Mark Strand - Dark Harbor - VII

O you can make fun of the splendors of moonlight,
But what would the human heart be if it wanted
Only the dark, wanted nothing on earth
But the sea’s ink or the rock’s black shade?
On a summer night to launch yourself into the silver
Emptiness of air and look over the pale fields
At rest under the sullen stare of the moon,
And to linger in the depths of your vision and wonder
How in this whiteness what you love is past
Grief, and how in the long valley of your looking
Hope grows, and there, under the distant,
Barely perceptible fire of all the stars,
To feel yourself wake into change, as if your change
Were immense and figured into the heavens’ longing.
And yet all you want is to rise out of the shade
Of yourself into the cooling blaze of a summer night
When the moon shines and the earth itself
Is covered and silent in the stoniness of its sleep.

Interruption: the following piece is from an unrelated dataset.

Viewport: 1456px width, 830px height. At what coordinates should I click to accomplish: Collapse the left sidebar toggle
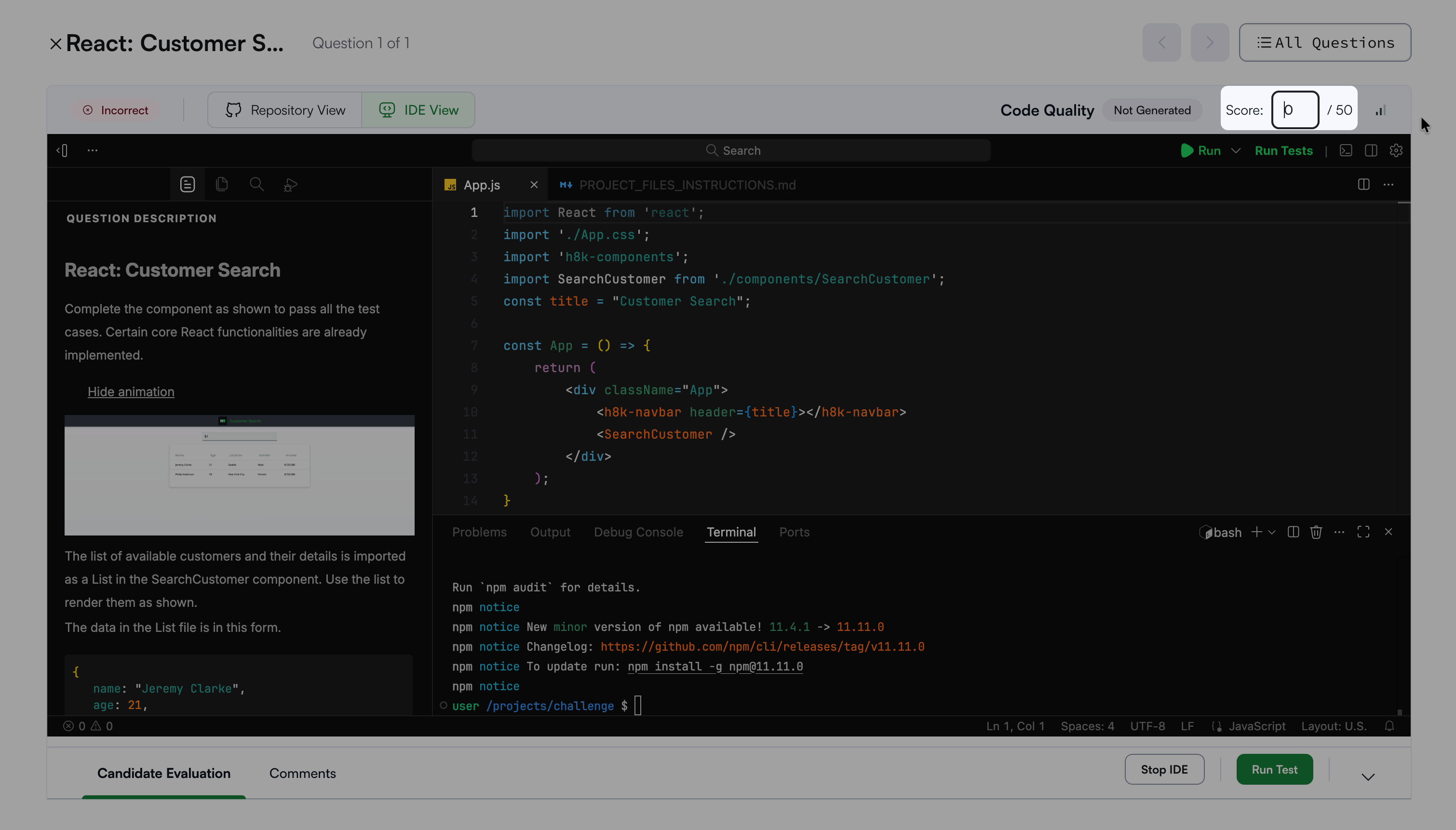pos(62,150)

Adrienne Rich - November 1968

you're beginning to float free
up through the smoke of brushfires
and incinerators
the unleafed branches won't hold you
nor the radar aerials

You're what the autumn knew would happen
after the last collapse
of primary color
once the last absolutes were torn to pieces
you could begin

How you broke open, what sheathed you
until this moment
I know nothing about it
my ignorance of you amazes me
now that I watch you
starting to give yourself away
to the wind
posted by diamondsky at 11:29 PM on November 28, 2018 [2 favorites]

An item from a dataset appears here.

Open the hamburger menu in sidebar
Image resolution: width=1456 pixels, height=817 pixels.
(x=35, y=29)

Anna Akhmatova's The Sentence:

And the stone word fell
On my still-living breast.
Never mind, I was ready.
I will manage somehow.

Today I have so much to do:
I must kill memory once and for all,
I must turn my soul to stone,
I must learn to live again—

Unless . . . Summer's ardent rustling
Is like a festival outside my window.
For a long time I've foreseen this
Brilliant day, deserted house.
posted by BusyBusyBusy at 3:30 AM on November 29, 2018

Response by poster: Thank you so much to all who posted - much appreciated!